[203] This treaty was concluded by the Spartans with the king of Persia, B.C. 387. It was designed to break up the Athenian supremacy. It stipulated that all the Grecian colonies in Asia were to be given to the Persian king; the Athenians were to retain only Imbros, Lesbos, and Scyros; and all the other Grecian cities were to be autonomous. See Xenophon (Hellenics, iv. 8; v. 1).

[204] Cf. ii. 13 infra.

[205] “Cyclades ideo sic appellatae, quod omnes ambiunt Delon partu deorum insignem.”—Ammianus, xxii. 8, 2. Cf. Horace (Carm., i. 14, 19; iii. 28, 14).

[206] Cf. Vergil (Aeneid, ii. 21).

[207] The regent of Macedonia and Greece during Alexander’s absence.

[208] One of the Cyclades, a little to the north-east of Melos. It was noted for the low morality of its inhabitants. See Aristophanes (Fragment, 558; on the authority of Suidas).
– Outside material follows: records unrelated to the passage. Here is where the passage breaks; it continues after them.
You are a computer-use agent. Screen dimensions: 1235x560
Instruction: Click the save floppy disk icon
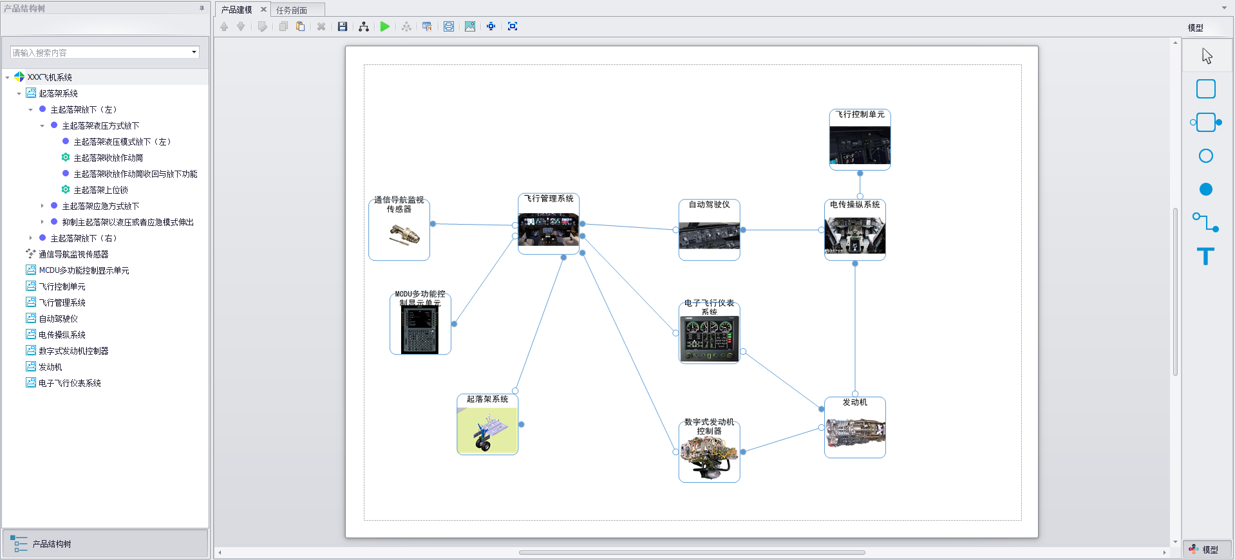coord(343,26)
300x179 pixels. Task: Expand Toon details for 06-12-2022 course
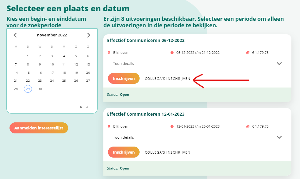click(x=279, y=64)
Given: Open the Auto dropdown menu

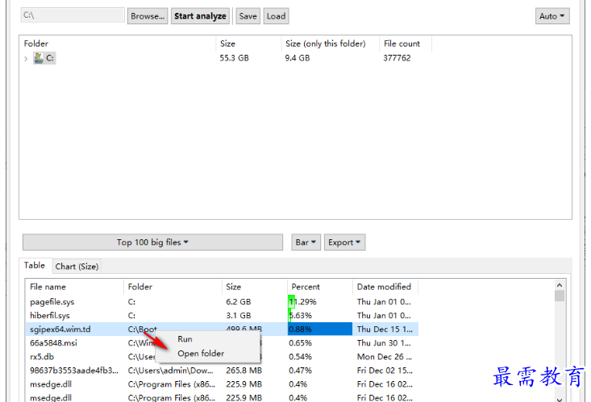Looking at the screenshot, I should point(551,16).
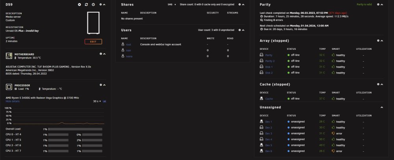Collapse the Cache (stopped) section
Image resolution: width=394 pixels, height=160 pixels.
click(382, 85)
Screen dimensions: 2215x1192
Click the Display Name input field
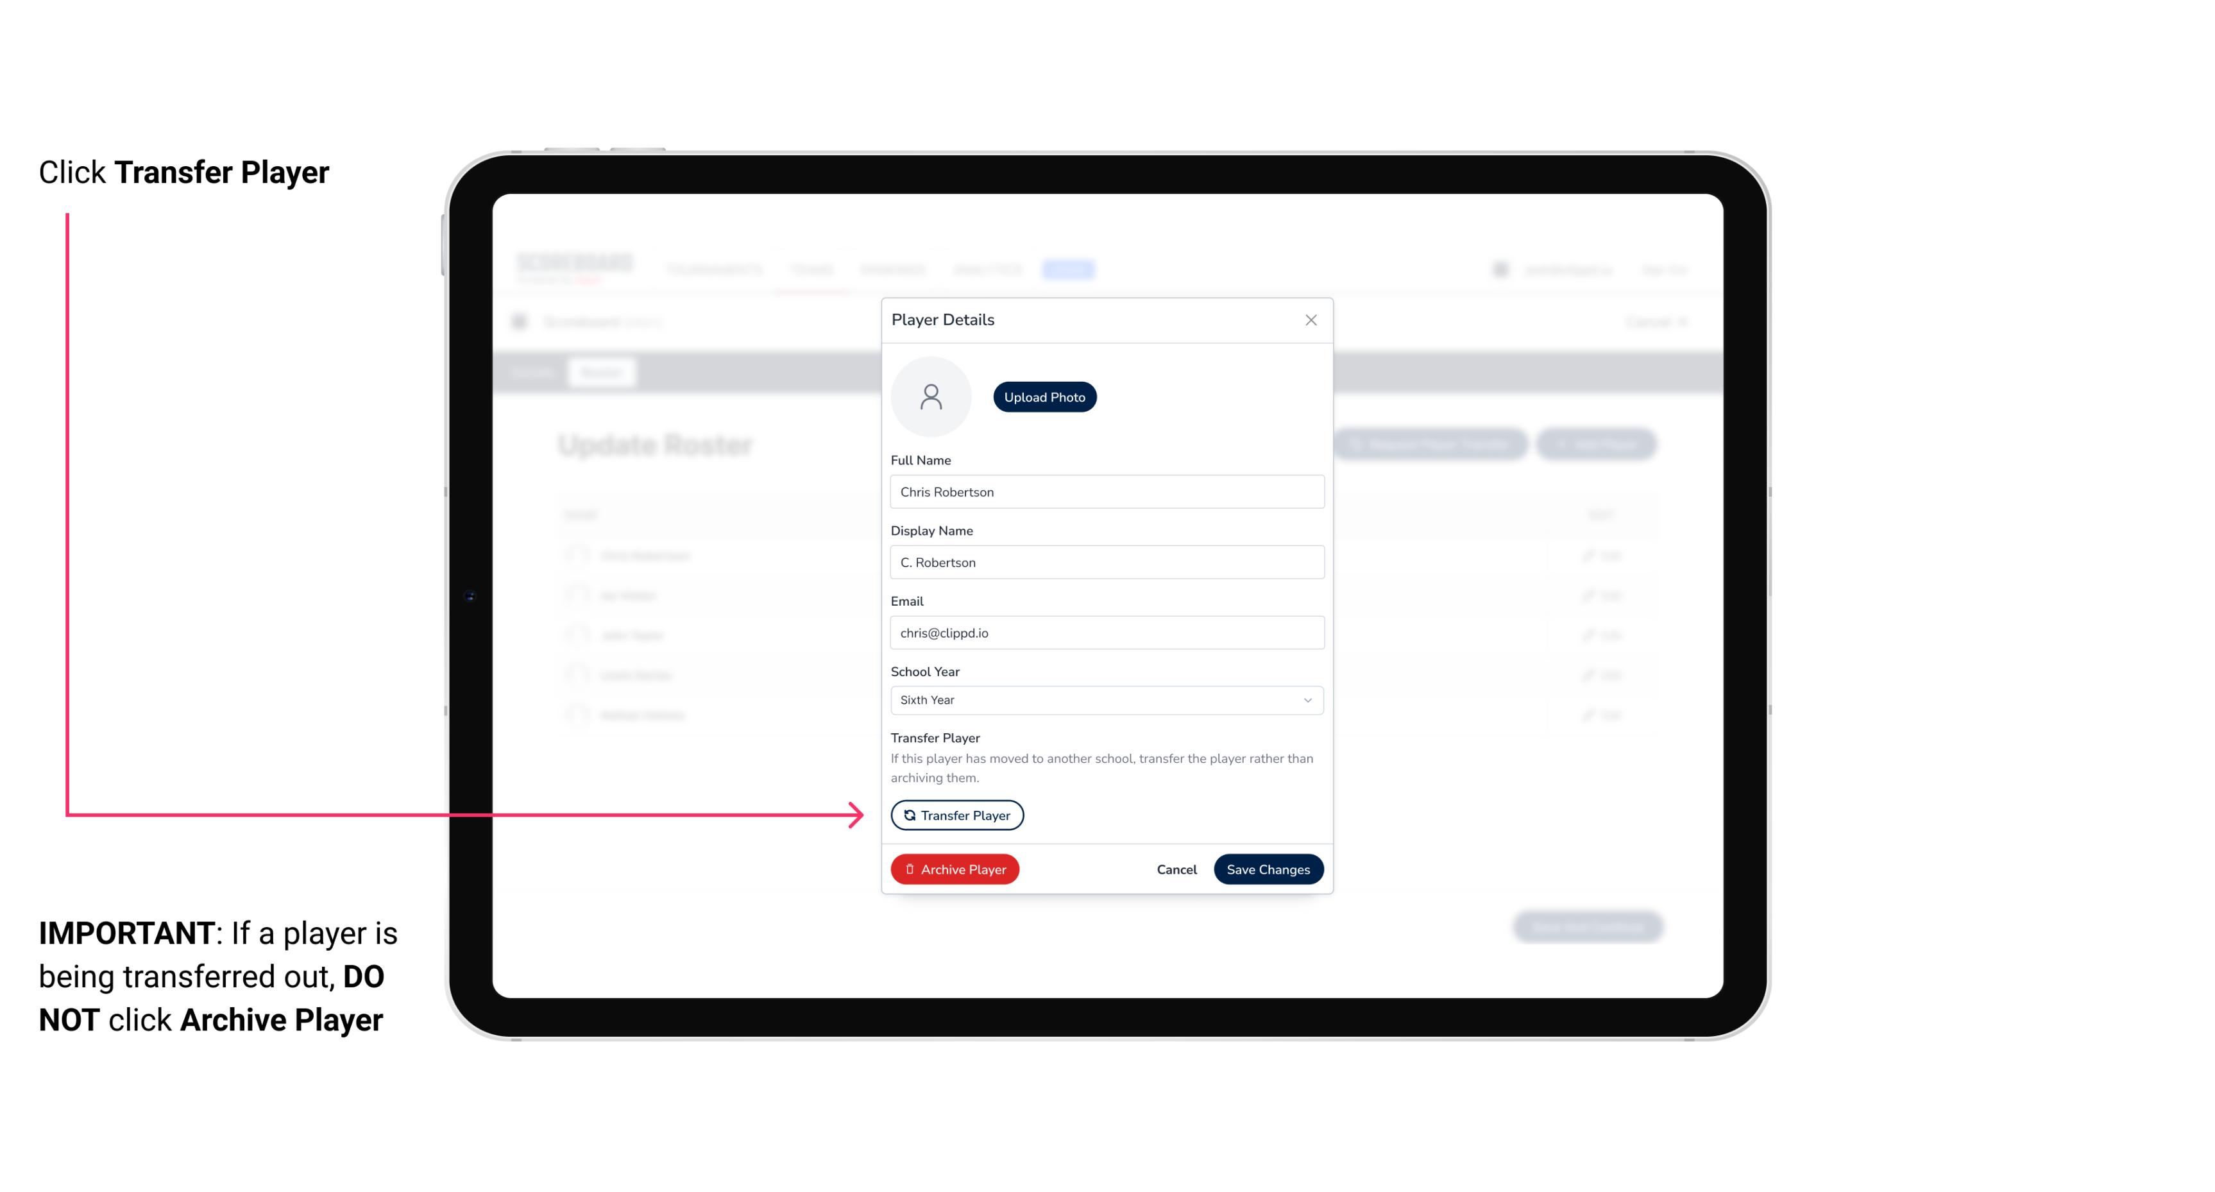(x=1105, y=561)
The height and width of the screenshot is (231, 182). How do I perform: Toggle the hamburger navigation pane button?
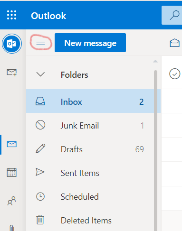click(40, 43)
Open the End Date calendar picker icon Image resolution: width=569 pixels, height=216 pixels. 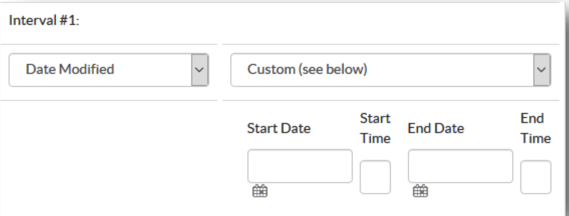pos(420,190)
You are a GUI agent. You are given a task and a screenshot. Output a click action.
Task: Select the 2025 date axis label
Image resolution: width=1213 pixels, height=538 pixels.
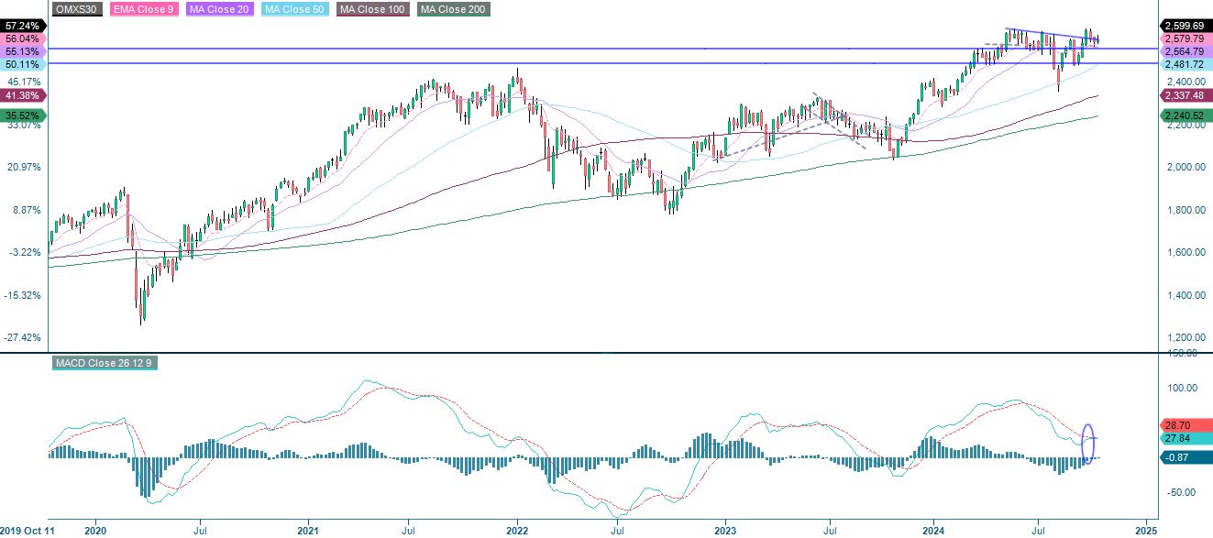coord(1144,530)
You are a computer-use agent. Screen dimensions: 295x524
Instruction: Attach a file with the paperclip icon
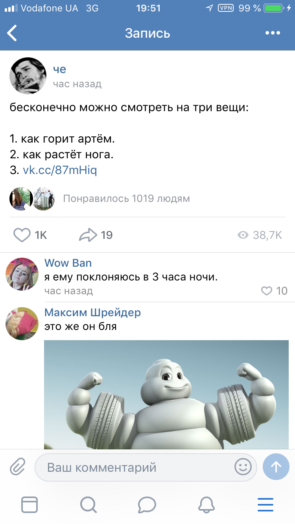(17, 467)
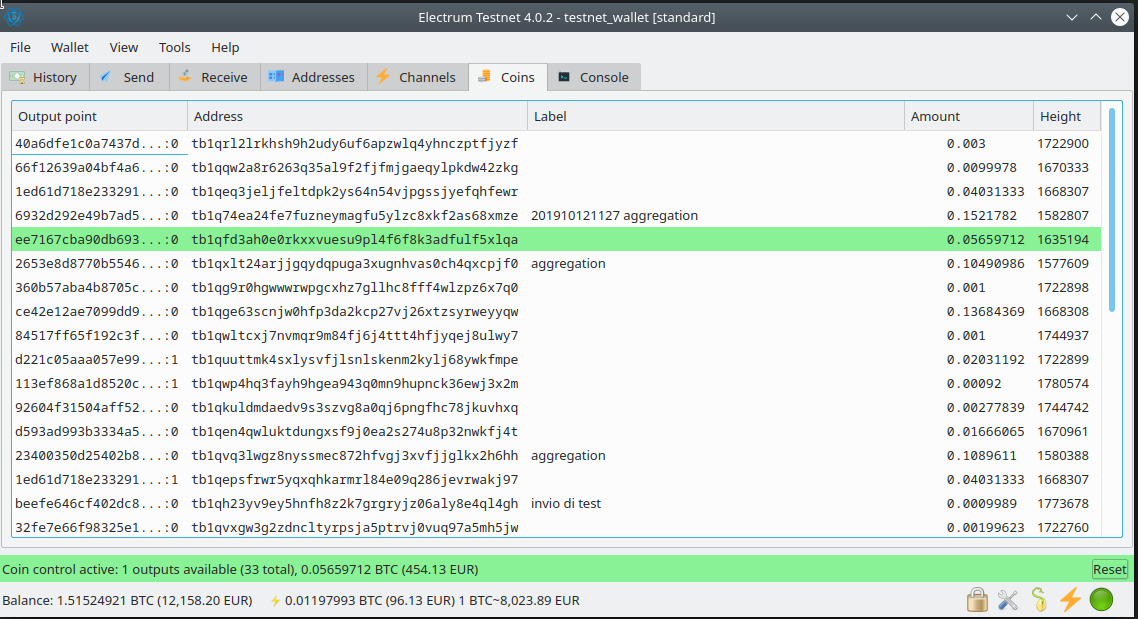Select the '201910121127 aggregation' coin output

pyautogui.click(x=400, y=215)
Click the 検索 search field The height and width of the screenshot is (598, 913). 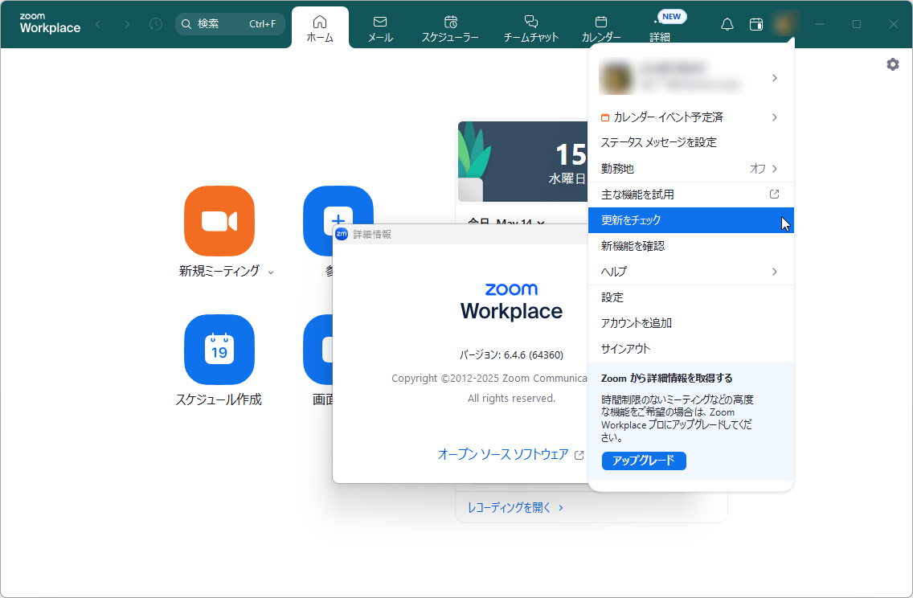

[209] Euripus properly means any narrow sea, where the ebb and flow of the tide is violent. The name was especially applied to the strait between Boeotia and Euboea, where the ancients asserted the sea ebbed and flowed seven times in the day (Strabo, ix. 1). Modern observers have noticed these extraordinary tides. The present name of the island, Negropont, is the Italian name formed from Egripo, the modern corruption of Euripus. Cf. Cicero, pro Muraena, xvii.:—Quod fretum, quem Euripum tot motus, tantas, tam varias habere putatis agitationes fluctuum, quantas perturbationes et quantos aestus habet ratio comitiorum. Aristotle, Ethica Nicomachea, ix. 6:—τῶν τοιούτων γὰρ μένει τὰ βουλήματα, καὶ οὐ μεταῤῥεῖ ὥσπερ Εὔριπος.

[210] One of the Cyclades, about half-way between Attica and Siphnus.

[211] ἐπιπτῆναι, a poetical form for ἐπιπτέσθαι.

[212] Cf. Justin, xi. 7.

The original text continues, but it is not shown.